Task material:
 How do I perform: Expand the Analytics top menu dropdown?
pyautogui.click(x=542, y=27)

* * *

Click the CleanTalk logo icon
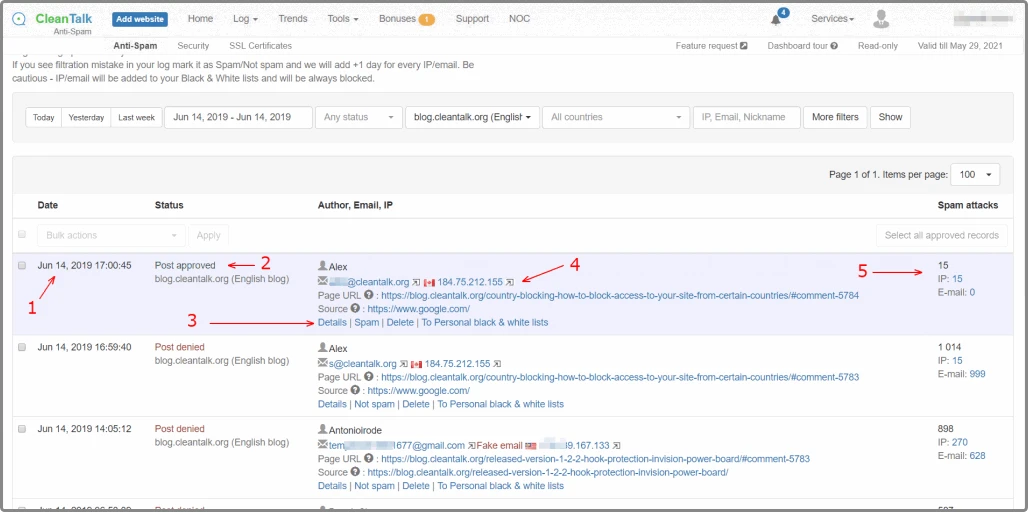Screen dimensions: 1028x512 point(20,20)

==

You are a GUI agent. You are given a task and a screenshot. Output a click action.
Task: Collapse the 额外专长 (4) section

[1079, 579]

The task: Can you reproduce the stretch from the line containing "You are a GUI" through the line containing "[1079, 579]", substituting "panel" for "section" and changing nothing else?

Result of the exercise:
You are a GUI agent. You are given a task and a screenshot. Output a click action.
Task: Collapse the 额外专长 (4) panel

[1079, 579]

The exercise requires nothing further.